Learning from a Child

Matthew 18:1-4

September 6th & 7th, 2008


            Sarah Palin.  Have you heard of her? Two weeks ago, I would have a lot more explaining to do, but now she is the new vice presidential candidate, second in charge and some say destined for greatness.  When the disciples asked who is the greatest in the Kingdom of heaven, essentially they were asking who was second in charge.  They knew Jesus was the Messiah, but they also felt like this also involved great advantages for them too.  But is greatness also a desire for us?  Our initial response may be no.  When we look     all the responsibility the lack of a private life, and the general we have of living in this community, many of would say no we are not after such greatness   However if greatness is defined as living a life where people can look at you and say, now that person mattered, to us this may sound good.  Maybe for us greatness is defined as being financially comfortable or at least more comfortable than we are now.     Maybe for us greatness is found conquering bad habits, improving ourselves, writing a book or leaving a lasting legacy.  Greatness is visible, greatness is felt, greatness means some sort of success.  We might even think wouldn’t be great for our message, for the gospel, if Jesus would make every Christian a step above everyone else.  Our statement could be this, “confess Christ, and your emotional, financial, and psychological health will definitely get better.  If  we could do this, then we have proof that hat following Jesus really does work.    What if we could  prove that Christians are happier people, then every one would know that true greatness comes from following Jesus.

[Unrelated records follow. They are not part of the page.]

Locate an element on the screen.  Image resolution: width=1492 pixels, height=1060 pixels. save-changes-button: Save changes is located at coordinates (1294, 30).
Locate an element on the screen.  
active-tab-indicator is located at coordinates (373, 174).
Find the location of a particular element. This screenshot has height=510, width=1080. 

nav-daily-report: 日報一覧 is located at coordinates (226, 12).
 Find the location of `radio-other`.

No this isn’t vice presidential greatness, but it is greatness nonetheless.

            Jesus looks around and sees a child.   Now in our world children are at least outwardly seen as very important.   Today political candidates hold up babies, and we hear pop-psychologist talk about getting back to ones inner child. Yet, in the first century children were not important to the functioning society.     They could not fight.  They could not lead.  They didn’t have worldly wisdom or education.  Today in many ways little children, and that who Jesus is talking about here are more receivers than givers.    They consumed a lot of energy and time.  Little children by themselves are not going to help the family income or the church budget.  Little children tend to take up a lot of time, especially when they are very young.  After a day of rocking and holding a child, what does a young mother often say?  I didn’t get anything done.  Why does Jesus chose children as an example?

Jesus makes everyone present look down at this child   and says “Truly, I say to you, unless you turn and become like children, you will never enter the kingdom of heaven.”   The disciples must have been thinking, what is Jesus talking about?  Usually we are told to grow up, and now Jesus is telling us to grow down.    It is as if Jesus is saying, you want to know where greatness lies. It lies in me?  It lies in what I have done for you, and my connection to you.  Your greatness is not in what you will do or don’t do, it lies in being dependent/having faith in what I have done in your life.  Become like a little child. Grow down. 

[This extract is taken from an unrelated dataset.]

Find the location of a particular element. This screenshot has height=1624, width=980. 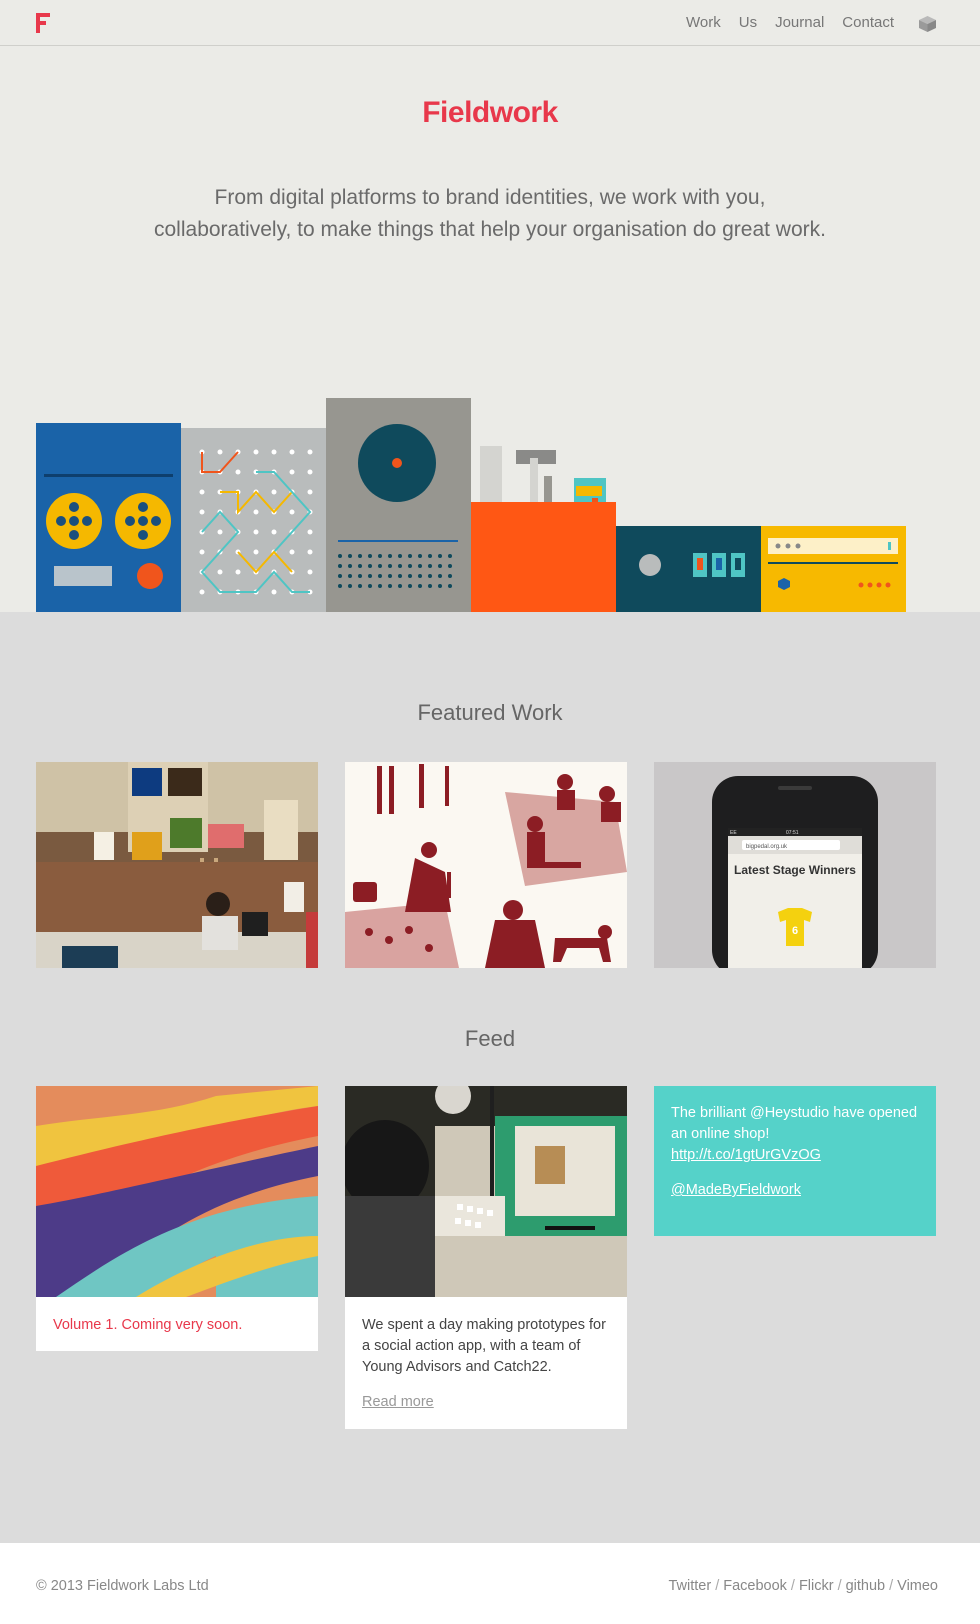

            I’m reminded of Jesus encounter with Nicodemus, the Pharisee whom he met late at night, very impressed with his miracles.  Jesus turns to him and says “no one can enter the king of God unless he is born again”.  Nicodemus response to Jesus “grow down” approach was “How can a man be born when he is old?  Can he enter a second time into his mother’s womb?”   Jesus gave him the answer when he said that this new birth happens through the water and the spirit.  In other words, if this is going to happen, I need to do something for you.   This is the lesson for us too.

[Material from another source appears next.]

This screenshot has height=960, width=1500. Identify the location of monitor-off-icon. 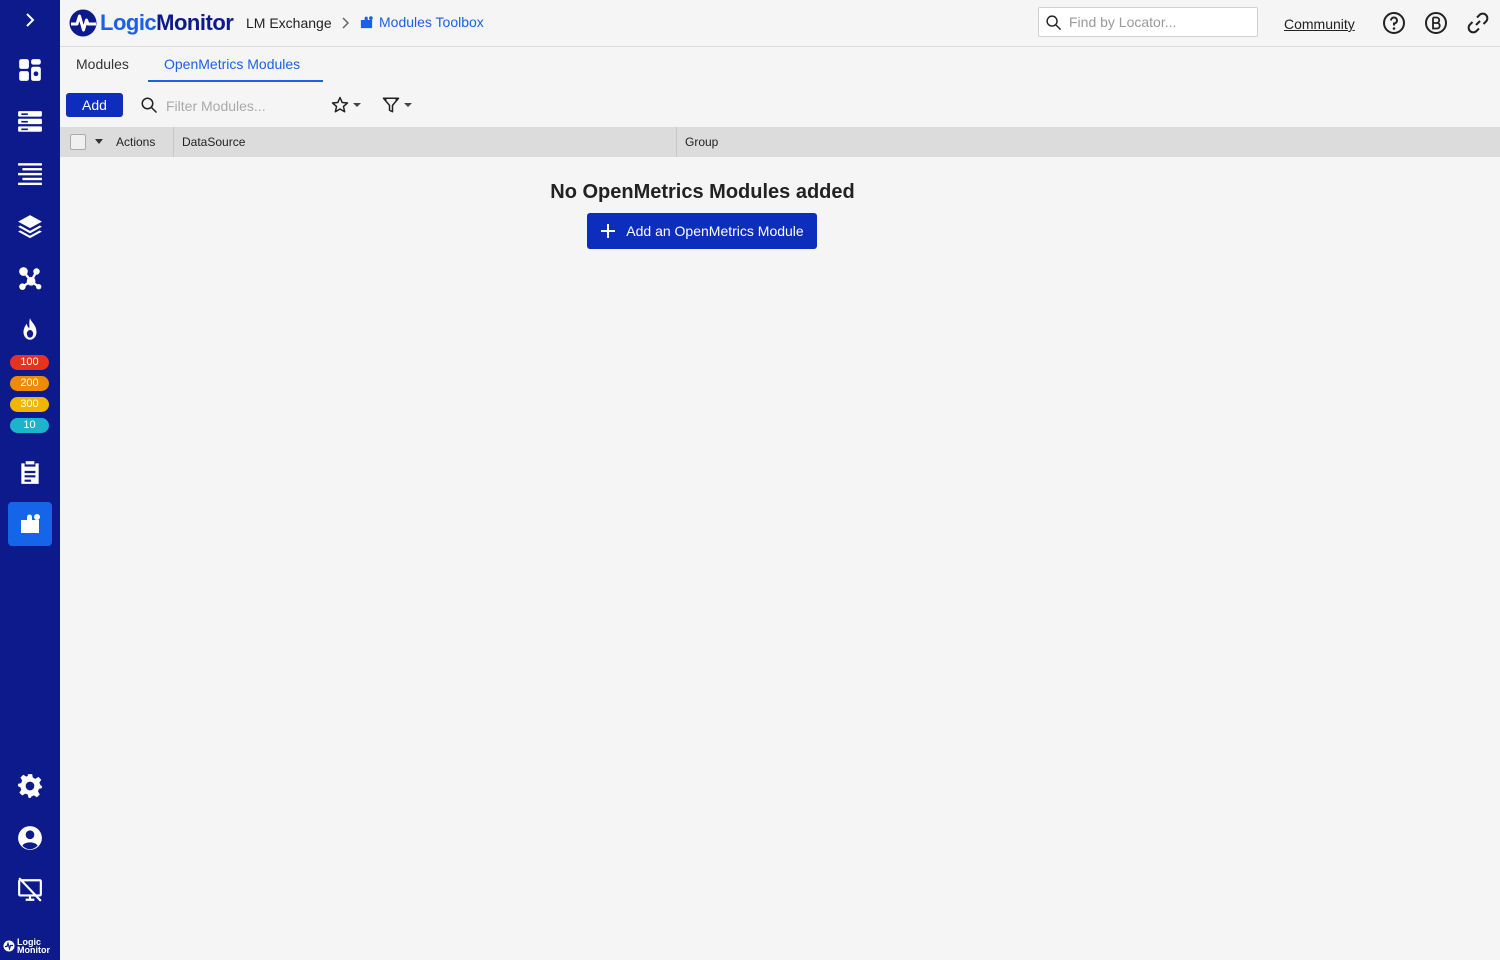
(30, 890).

            Children are used to having things done for them.  They are given food, clothing, hopefully a safe environment.  It is the parents and families who chose their schooling, and make decisions on where they live.  If parents and family members do not provide, especially young child he or she simply will not survive.  This is the point Jesus is making to his disciples and to us.  A child is dependent, and your greatness comes from growing down, from your being dependent on me for everything you have, and everything you will be.  To humble oneself, is simply the gift of recognizing the truth.  The truth that it is God who has given us every single nano second of life this side of heaven, it is in him we live move and have our being.  The truth that it is Jesus who became incarnate as a young child, he put our skin on and he bore in his body   all of our faulty desires of living on our own separate from his forgiveness.  The truth that our sins against him and against our neighbor are totally and completely covered when he said on Calvary “it is finished.”   When he says “This is my body, this is my blood” the truth is we are then clean and whole.  The truth that he really has paved the way to everlasting life, and that shame, guilt, pain, grief and sorrow will one day give way to a new order of things.   A day when God himself will wipe every tear from our eyes.  The truth that greatness comes from receiving the good gifts our gracious Lord has to offer.  The truth that we are glorious dependent on this God for everything.     Greatness comes from growing down, so help us Lord to do just that! Amen.